Snorkeling with Dolphins
Situated on the southern point of the island (about an hour from Stone Town), the laid-back fishing village of Kizimkazi is the site of a 12th-century Shiraz mosque, thought to be the earliest evidence of Islam in East Africa, but it is more famous for the schools of bottle-nose dolphins that swim within a few minutes' boat ride from its shores. If you are lucky, you may be able to jump in and swim quite close to the dolphins, in which case the experience gets three stars. However, while there is an 85% chance of spotting dolphins, it is not always possible to swim with them. Be aware that some of the locals, almost all of whom earn more from dolphin trips than fishing, can be unscrupulous. It is very distressing for the dolphins to be chased or interfered with, particularly during breeding season, so do not insist that your skipper to get closer, and please dissuade others on the boats from doing similar. It is not unknown for tourists to offer to pay the skipper more regardless of the dolphins' moods or needs; should you encounter this, I urge you to make your discomfort very clear. Also, do not make a huge commotion by jumping overboard (try to slip in surreptitiously, and not all at the same time). Note that while your chances of seeing the dolphins is not guaranteed, it is highest the earlier you get there; 7am or even earlier is considered ideal, but this makes for an uncomfortably early start if you're coming from Stone Town. If you're really keen for a dolphin encounter, I recommend you book at nearby Unguja Lodge. This means you can get there early and try more than once, and the guys at the dive center are also extremely sensitive to the dolphins' needs. If you visit Kizimkazi, pop into the mosque and look for the remains of an 18th-century stone wall (just above the high-water mark on the beach) that once formed a defensive perimeter around the whole settlement. According to legend, Kizimkazi is named after the merchant who built the wall; when he was captured by the Portuguese, the original Kizimkazi begged for a final prayer session on the beach, whereupon he promptly hopped over his own wall and escaped.
Snorkel Safety -- You can drift for hours mesmerized by the life below, cooled by the ocean currents, and only realize that evening, when the searing pain sets in, how fiercely that sun beats down. Wear a T-shirt or rash vest to protect your back from the sun, and don't forget to slather the backs of your legs liberally with waterproof sunblock. Be careful also of grazing yourself on coral. While it looks like pretty benign underwater flora, corals are actually animal colonies with calcified outer skeletons that have sharp edges; accidental contact can leave a small amount of animal protein and calcareous material in the wound.
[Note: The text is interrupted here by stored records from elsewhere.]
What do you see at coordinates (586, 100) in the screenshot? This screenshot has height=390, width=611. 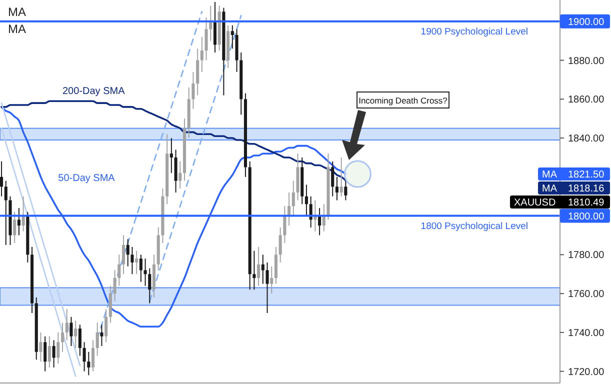 I see `y-tick-label: 1860.00` at bounding box center [586, 100].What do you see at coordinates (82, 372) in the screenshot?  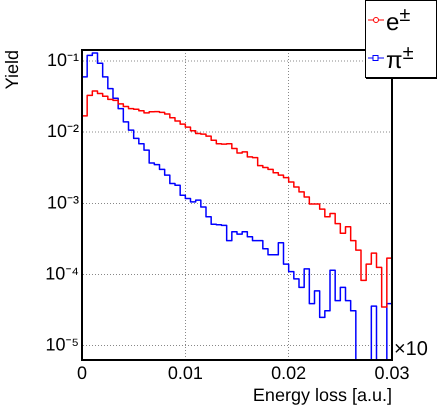 I see `x-tick-label: 0` at bounding box center [82, 372].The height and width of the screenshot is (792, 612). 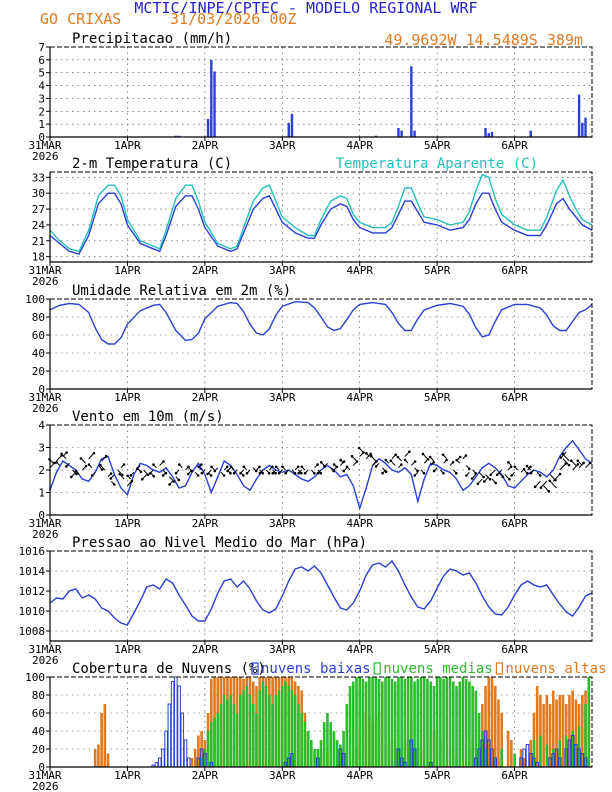 What do you see at coordinates (42, 98) in the screenshot?
I see `y-tick-label: 3` at bounding box center [42, 98].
What appears initially to be a small and harmless graze can develop into a suppurating infected wound that requires specialist intervention. To avoid this, scrub and flush the cut or graze with fresh water, then rinse with vinegar, isopropyl alcohol, or a mixture (50:50) of hydrogen peroxide and water; rinse daily with this mixture. Having suffered from a prolonged infection, I would also apply a topical antibiotic ointment three to four times daily. If the infection persists or spreads, an oral course of antibiotics may be needed; I suggest you make an appointment with your doctor immediately. The best snorkeling sites are Mnemba Atoll in the northeast and Chumbe Island near Stone Town.